Margin: Exploring Modern Magical Realism


THE STORK IN THE HEAVEN

I first saw them at the walled city
of Avila, the German woman beside me
utterly ecstatic. It has been my dream
to see storks flying above the walls
of Avila.
Could those really be storks?
Those leggy buffoons had this much grace?

Not that I'd question any source of grace,
especially combined with such a wing capacity.
I finally understood about the fabled storks:
I'd love to think such creatures had brought me,
set me down softly on some gold, medieval walls
and left me on my own to wake and dream.

And they did bring off a miracle: a realized dream!
What had my woman done to deserve such grace?
Though, who knows? Maybe storks on Avila's walls
are as rare as pigeons in New York City.
Does it matter? They're the stuff of dreams to me
though I can't say I thought much about those storks

till last spring in the Galilee (Africa's storks'
layover to Europe) when the woman and her dream
returned: a stork flew directly over me,
all beak, forward motion and utter grace.
We were near Afulah, an ugly city,
good falafel, but no medieval walls—

just as well, since, in those parts, city walls
are embedded with shards of glass. Alighting storks
would be injured, like the birds in the Holy City,
casualties in the longtime war on dream.
You'd have thought (you'd have been wrong) that God's grace
doesn't require backup from an army.

But the truth is I was glad to see that army
in Jerusalem with my kids, climbing those walls.
That's where we saw the glass. (No sign of grace.)
But how did I get here?

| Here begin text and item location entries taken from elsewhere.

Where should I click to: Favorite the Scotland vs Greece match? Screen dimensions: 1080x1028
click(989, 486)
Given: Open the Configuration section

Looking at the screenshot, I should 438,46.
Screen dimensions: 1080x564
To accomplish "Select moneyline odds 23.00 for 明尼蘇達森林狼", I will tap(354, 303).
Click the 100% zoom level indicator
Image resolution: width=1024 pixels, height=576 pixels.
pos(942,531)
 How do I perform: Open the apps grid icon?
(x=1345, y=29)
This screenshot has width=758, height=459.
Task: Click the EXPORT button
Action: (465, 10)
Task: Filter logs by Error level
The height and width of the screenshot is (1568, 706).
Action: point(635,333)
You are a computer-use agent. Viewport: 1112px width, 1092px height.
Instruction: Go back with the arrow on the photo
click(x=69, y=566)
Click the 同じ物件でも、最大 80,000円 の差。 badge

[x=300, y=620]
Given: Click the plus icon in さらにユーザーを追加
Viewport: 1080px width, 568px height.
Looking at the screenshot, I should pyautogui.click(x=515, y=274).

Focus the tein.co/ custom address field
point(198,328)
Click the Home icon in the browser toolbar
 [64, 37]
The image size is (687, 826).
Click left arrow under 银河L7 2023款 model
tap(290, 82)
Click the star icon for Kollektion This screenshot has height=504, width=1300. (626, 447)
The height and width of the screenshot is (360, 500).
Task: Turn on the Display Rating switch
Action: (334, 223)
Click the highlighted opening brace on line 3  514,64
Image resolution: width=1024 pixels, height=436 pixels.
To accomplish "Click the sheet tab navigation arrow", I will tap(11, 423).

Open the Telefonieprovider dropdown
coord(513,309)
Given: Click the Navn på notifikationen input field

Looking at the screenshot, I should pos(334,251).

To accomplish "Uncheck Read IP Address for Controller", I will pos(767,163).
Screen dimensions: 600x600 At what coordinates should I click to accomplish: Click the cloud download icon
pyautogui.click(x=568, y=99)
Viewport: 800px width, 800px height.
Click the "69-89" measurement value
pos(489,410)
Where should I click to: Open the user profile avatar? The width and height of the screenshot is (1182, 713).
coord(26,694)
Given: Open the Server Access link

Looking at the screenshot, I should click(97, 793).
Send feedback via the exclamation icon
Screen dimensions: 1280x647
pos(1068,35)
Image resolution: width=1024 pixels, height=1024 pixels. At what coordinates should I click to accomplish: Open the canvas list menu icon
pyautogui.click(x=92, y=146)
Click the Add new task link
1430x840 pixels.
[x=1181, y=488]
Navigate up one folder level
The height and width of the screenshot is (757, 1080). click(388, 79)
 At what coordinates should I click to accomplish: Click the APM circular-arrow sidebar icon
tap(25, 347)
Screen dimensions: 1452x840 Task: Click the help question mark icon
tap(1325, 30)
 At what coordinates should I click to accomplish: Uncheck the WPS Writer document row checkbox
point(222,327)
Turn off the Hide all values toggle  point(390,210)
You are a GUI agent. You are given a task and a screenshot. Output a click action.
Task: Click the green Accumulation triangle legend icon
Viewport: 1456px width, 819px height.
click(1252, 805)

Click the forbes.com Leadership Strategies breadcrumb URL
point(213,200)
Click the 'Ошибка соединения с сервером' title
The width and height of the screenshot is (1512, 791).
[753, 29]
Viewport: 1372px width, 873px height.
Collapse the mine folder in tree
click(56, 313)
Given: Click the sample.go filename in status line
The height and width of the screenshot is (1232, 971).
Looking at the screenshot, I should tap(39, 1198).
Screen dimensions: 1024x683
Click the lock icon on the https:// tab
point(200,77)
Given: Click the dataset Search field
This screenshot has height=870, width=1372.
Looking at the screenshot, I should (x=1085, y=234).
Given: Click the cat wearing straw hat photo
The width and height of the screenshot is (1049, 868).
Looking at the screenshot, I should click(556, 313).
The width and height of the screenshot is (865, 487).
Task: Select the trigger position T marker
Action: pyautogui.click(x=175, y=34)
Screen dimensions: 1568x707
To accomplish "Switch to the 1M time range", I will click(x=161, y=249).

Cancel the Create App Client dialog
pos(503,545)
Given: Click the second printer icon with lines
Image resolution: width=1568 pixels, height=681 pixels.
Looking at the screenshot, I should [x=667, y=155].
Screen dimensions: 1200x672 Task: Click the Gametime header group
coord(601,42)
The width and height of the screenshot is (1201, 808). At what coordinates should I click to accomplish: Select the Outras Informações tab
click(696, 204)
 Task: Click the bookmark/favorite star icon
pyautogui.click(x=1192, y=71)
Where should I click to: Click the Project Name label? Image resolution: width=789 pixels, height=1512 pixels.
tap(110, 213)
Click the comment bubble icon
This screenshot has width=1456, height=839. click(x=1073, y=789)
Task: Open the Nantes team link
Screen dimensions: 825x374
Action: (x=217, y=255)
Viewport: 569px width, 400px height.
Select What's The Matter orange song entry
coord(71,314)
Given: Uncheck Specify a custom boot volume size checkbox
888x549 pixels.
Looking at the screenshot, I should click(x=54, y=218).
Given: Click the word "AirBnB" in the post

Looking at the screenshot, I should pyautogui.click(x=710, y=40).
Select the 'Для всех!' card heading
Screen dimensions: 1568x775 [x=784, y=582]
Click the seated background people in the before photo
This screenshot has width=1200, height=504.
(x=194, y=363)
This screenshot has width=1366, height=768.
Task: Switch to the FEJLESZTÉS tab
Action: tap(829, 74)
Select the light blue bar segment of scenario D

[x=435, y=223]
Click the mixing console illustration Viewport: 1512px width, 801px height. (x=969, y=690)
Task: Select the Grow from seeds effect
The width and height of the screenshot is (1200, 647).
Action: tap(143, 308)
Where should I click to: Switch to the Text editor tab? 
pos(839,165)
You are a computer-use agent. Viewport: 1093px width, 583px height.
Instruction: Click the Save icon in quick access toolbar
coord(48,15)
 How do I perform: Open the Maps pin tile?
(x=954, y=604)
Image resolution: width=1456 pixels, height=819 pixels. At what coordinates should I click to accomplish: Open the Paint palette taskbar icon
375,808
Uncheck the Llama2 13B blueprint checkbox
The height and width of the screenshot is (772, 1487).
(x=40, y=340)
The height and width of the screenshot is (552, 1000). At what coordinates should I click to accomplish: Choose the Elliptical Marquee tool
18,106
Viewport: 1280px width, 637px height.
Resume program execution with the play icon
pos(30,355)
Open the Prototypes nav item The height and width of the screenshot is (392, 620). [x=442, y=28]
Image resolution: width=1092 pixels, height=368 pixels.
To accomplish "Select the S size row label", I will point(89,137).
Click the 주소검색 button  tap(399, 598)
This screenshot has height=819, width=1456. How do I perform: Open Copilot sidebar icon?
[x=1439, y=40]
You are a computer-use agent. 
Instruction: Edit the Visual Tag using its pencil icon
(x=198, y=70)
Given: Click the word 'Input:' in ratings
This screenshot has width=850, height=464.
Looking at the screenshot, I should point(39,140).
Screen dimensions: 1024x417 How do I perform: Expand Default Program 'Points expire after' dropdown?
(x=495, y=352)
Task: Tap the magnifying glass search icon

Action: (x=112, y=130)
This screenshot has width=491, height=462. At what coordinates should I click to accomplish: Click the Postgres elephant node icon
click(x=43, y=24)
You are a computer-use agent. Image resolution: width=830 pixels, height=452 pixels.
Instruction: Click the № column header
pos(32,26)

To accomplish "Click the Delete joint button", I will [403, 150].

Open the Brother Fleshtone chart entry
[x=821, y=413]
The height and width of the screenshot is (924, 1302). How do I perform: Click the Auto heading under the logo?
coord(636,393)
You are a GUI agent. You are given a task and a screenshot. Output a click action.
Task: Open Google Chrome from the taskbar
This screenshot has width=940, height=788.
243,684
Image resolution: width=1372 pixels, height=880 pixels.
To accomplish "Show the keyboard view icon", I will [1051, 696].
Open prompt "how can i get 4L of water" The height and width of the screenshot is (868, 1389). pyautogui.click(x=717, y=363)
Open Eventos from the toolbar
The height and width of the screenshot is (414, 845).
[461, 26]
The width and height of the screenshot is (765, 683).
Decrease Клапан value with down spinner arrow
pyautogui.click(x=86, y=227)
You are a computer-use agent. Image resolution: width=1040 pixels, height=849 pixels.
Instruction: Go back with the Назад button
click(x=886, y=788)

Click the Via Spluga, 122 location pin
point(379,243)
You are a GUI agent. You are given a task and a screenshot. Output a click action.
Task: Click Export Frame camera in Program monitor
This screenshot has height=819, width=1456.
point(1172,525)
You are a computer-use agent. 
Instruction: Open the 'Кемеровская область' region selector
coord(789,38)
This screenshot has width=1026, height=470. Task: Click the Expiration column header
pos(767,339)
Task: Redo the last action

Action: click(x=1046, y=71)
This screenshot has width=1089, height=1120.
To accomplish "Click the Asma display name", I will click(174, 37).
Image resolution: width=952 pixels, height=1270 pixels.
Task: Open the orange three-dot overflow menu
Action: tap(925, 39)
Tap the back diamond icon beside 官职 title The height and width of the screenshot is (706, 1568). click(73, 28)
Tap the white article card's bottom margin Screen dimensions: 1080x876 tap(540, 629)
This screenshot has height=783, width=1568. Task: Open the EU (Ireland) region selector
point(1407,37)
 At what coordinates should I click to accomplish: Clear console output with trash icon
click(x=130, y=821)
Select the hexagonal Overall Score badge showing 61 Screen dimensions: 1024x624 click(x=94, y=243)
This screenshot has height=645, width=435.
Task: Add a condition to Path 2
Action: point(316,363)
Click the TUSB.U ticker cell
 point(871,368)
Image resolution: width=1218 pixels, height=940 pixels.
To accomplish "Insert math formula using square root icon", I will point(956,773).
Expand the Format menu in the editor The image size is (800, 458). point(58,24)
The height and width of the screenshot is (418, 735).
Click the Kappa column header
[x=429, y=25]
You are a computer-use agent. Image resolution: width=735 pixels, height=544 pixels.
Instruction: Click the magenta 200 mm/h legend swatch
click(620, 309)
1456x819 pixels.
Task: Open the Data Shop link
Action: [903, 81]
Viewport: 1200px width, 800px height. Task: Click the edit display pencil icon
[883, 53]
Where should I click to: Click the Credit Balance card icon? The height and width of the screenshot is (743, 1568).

Wasn't I talking about storks,
my German woman, her captured dream
and not the battleground, the Holy City?

Why must I always talk atrocity?
Who said anything about an army?
This is a poem about dream.
Let's leave behind Avila's exquisite walls;
they're not the only summer home of storks.
I've yet to tell my own tale of grace.

But still, there's background material: they found grace
in the desert, the people left over by the sword.
Historicity.
(Don't worry. I'm getting back to storks.)
The way we wandered, dodging local priest and army
and probably hit Avila, before more Eastern ghetto walls
crammed us in, with parchment, ink and dream.

Say what you like about us. We can dream
and we can also, I've seen it, locate grace
without—you'll forgive me—the shard-embedded walls
of a scarred, salted, wrangled-over city.
In fact, every year, as the breeze grew balmy
we did it beneath chimneyfuls of storks.

I have it on authority. For us, storks
are the stuff of summer chimneys, not of dream.
It's true. My cousin Beka told me.
(I was visiting Chicago, where she'd landed by the grace
of God—via Gura Mura, Trasnistria, Tel Aviv, Panama City—
first horrors, then miracles, renewals.)

She'd hear them stirring through her bedroom walls.
Nesting in her chimney; two great storks
(this was before the Nazis overran her little city
when she still had the luxury of dream…)
charmed her with their unexpected grace,
their outspread wings' impulsive alchemy.

I can't explain why this should mean so much to me.
Surely, my grandma, through her childhood's walls,
would also awaken to this stroke of grace:
all the way from Africa, two storks.
Perhaps it was of them she used to dream
at her machine in her sweatshop in her new, shrill city:

storks gracing the preposterous walls
of the newly dreamed-up skyscrapers of New York City
and dangling from their beaks: the likes of me.